---- Data under study

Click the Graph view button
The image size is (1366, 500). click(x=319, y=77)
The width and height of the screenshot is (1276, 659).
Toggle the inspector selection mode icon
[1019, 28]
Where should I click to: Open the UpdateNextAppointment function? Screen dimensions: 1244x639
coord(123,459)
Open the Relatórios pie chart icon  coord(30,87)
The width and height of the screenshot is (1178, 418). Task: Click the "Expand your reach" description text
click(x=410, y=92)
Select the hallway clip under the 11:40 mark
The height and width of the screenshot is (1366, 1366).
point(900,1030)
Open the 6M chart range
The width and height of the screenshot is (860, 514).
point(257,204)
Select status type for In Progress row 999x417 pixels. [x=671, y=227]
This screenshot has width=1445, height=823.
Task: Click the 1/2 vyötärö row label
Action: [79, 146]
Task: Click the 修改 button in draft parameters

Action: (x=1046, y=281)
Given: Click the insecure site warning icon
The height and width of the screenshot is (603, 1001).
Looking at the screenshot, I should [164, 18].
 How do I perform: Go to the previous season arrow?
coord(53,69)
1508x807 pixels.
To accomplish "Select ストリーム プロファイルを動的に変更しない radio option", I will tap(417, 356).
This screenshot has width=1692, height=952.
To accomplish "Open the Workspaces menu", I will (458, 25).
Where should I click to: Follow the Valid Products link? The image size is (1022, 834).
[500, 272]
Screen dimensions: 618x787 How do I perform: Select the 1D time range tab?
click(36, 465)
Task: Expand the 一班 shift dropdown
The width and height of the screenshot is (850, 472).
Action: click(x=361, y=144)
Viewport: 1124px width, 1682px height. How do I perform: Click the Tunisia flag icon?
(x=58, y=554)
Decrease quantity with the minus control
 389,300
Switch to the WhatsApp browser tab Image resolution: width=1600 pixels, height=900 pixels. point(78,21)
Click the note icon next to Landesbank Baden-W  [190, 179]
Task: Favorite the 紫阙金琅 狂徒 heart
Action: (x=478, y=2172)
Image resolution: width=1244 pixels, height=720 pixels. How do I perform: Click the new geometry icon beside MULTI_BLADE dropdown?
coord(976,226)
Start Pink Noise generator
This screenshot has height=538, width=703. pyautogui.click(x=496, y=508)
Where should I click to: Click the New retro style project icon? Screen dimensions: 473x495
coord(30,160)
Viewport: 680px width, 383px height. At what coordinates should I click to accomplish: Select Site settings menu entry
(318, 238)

--------

**Assigned task:**
Look over the material and return every line where the word "will" is found.

**Result of the task:**
To accomplish "Select ストリーム プロファイルを動的に変更しない radio option", I will tap(417, 356).
To accomplish "Open the Workspaces menu", I will (458, 25).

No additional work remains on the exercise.